Предоставленный отрывок
»»

АВ разузнал, как проехать на минеральный источник. Туда и двинули, до кишлака Андароб и по Гармчашма, недалеко до санатория. У местных разузнали, куда топать. И пошли по направлению взмаха руки.
Территория санатория огорожена, благоустроена. Пришлось очередь отсидеть на сколоченной из горбыля скамейке. Заодно узнали у стариков, что конкретно этот источник полезен для глаз, морду лица прямо в воду открытыми глазами опускать нужно. Воды набрать там же можно для питья. В общем, цивильная купальня, мужчины — направо, женщины — налево, разные входы, разные емкости для купания. Обычная раздевалка перед бассейном, отделанным кафельной плиткой. Бассейн наполняется минералкой через наливную трубу с одной стороны и переливается через слив с другой стороны.
АВ набрал бутылку воды под струей наливной трубы, на вкус — самая настоящая минералка, только не газированная. Помокли в этой минералке, можно сказать, помылись, морду лица опускали под воду, старательно тараща открытые глаза, и через пятнадцать минут нам это надоело, полезли обтираться да одеваться. После источника почувствовали себя, если не здоровыми орлами, то, как минимум, освежившимися с дороги путешественниками.
И вдруг посреди тракта, пока мы заползали в очередной подъем, выбрасывая чернильные выхлопы несгоревшего ДТ в атмосферу, Малютина осенило: «У нее, поди, родственников толпа, как понаедут...» — вдруг неожиданно выдал он. «Чего?» — переспросил Я, не сразу поняв кто «у нее» и причем тут родственники.
«Глядишь, внутреннюю отделку дома закончил бы...» — Малютин хоть и с юмором, а все же положительно начал оценивать роль зятя Алика. «Кто ж за тебя, православного, Сабрину отдаст… Пустое сие… — отвечаю товарищу. — Хотя номер телефона АВ взял, позвонишь как-нибудь на досуге...»

««

Исходные данные
»»

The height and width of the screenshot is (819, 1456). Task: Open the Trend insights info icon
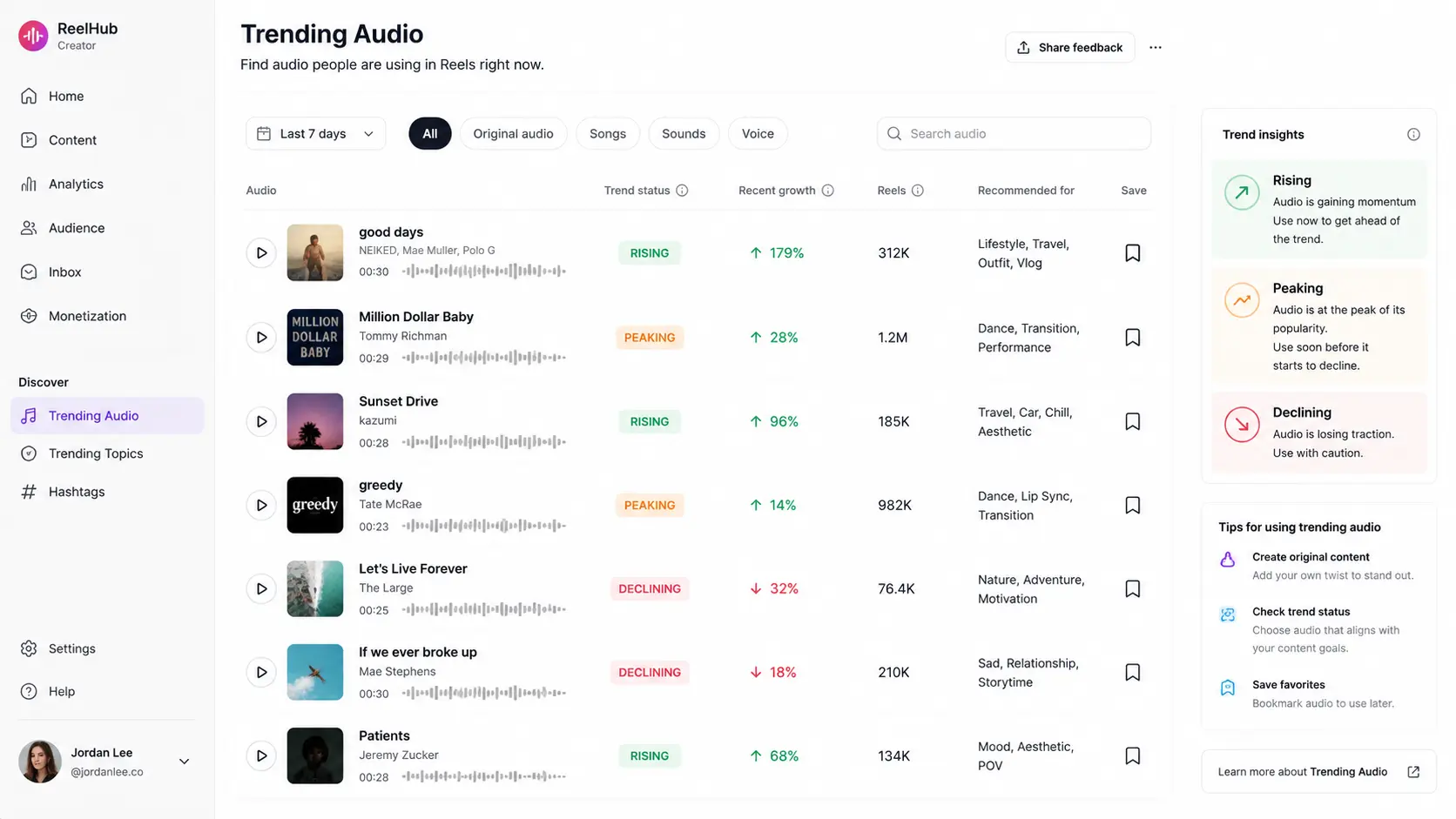point(1413,134)
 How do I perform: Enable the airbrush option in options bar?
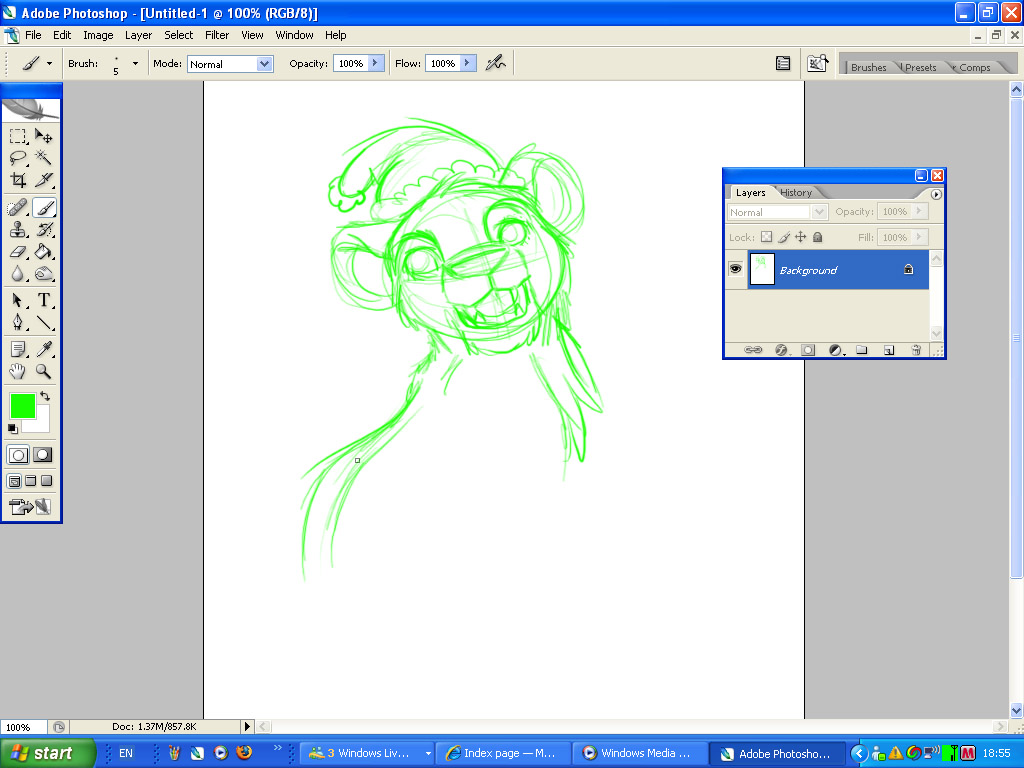pos(495,63)
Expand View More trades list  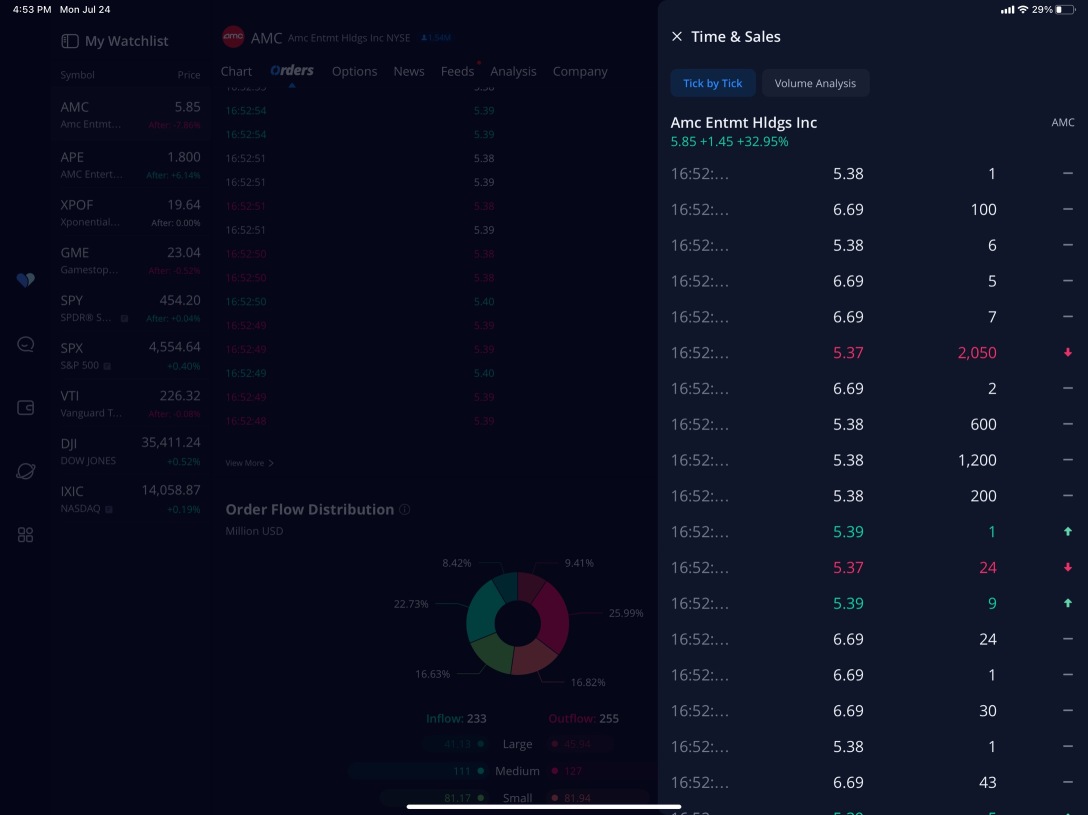click(x=249, y=463)
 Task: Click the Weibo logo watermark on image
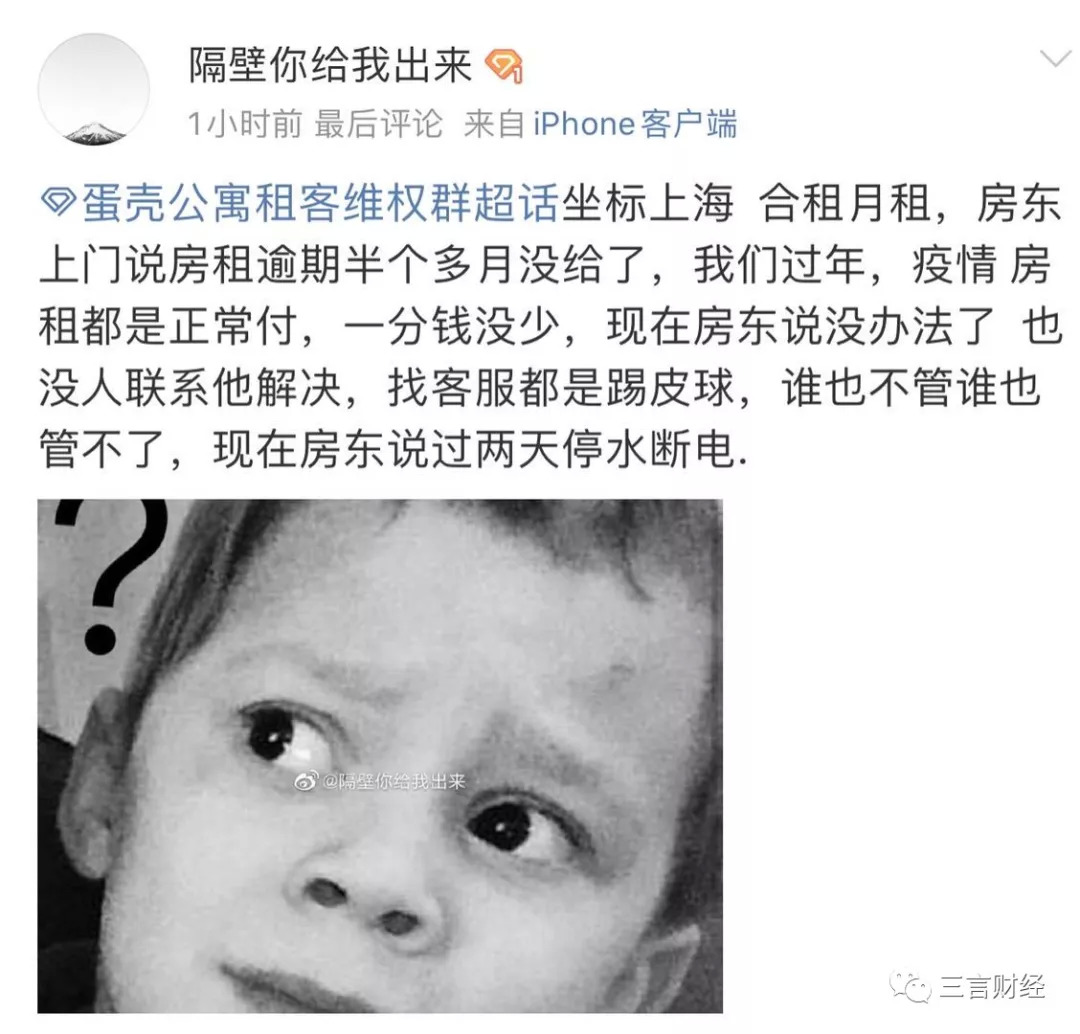pyautogui.click(x=307, y=781)
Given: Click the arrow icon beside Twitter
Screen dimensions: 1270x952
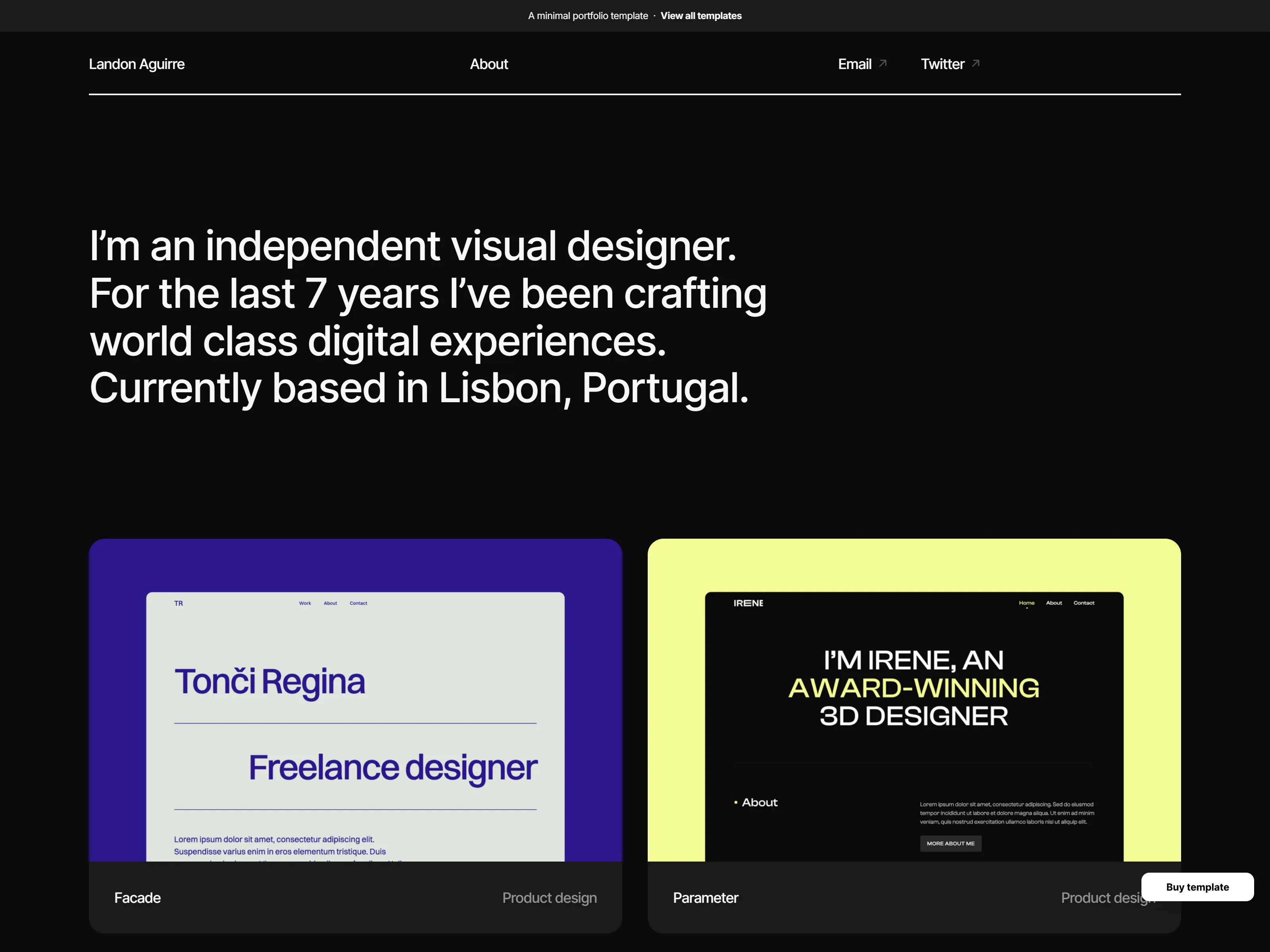Looking at the screenshot, I should (976, 63).
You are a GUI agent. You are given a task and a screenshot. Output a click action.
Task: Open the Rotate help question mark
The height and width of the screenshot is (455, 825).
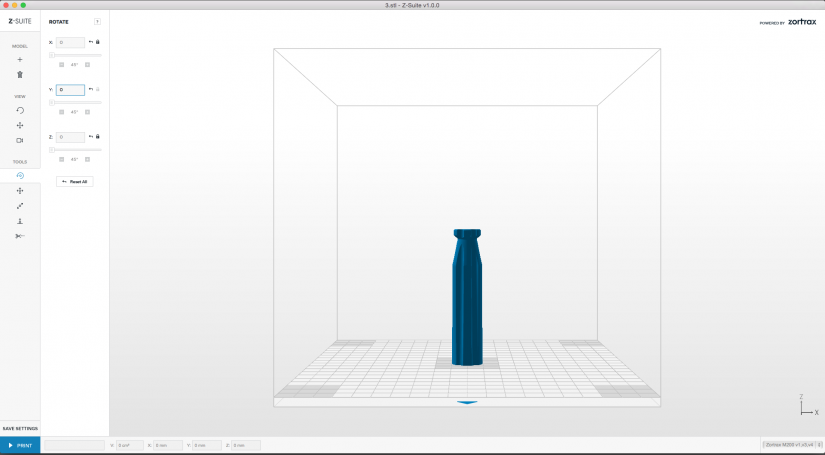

««

Письменное задание A
Перечислите всех людей, которых отрывок о поездке к минеральному источнику называет по имени, фамилии или инициалам.
Письменное задание B
Перепишите отрывок о поездке к минеральному источнику от «АВ разузнал, как» до «с другой стороны.», заменив «санатория» на «курорта».

Письменный ответ A
АВ, Малютин, Алик, Сабрина

Письменный ответ B
АВ разузнал, как проехать на минеральный источник. Туда и двинули, до кишлака Андароб и по Гармчашма, недалеко до курорта. У местных разузнали, куда топать. И пошли по направлению взмаха руки.
Территория курорта огорожена, благоустроена. Пришлось очередь отсидеть на сколоченной из горбыля скамейке. Заодно узнали у стариков, что конкретно этот источник полезен для глаз, морду лица прямо в воду открытыми глазами опускать нужно. Воды набрать там же можно для питья. В общем, цивильная купальня, мужчины — направо, женщины — налево, разные входы, разные емкости для купания. Обычная раздевалка перед бассейном, отделанным кафельной плиткой. Бассейн наполняется минералкой через наливную трубу с одной стороны и переливается через слив с другой стороны.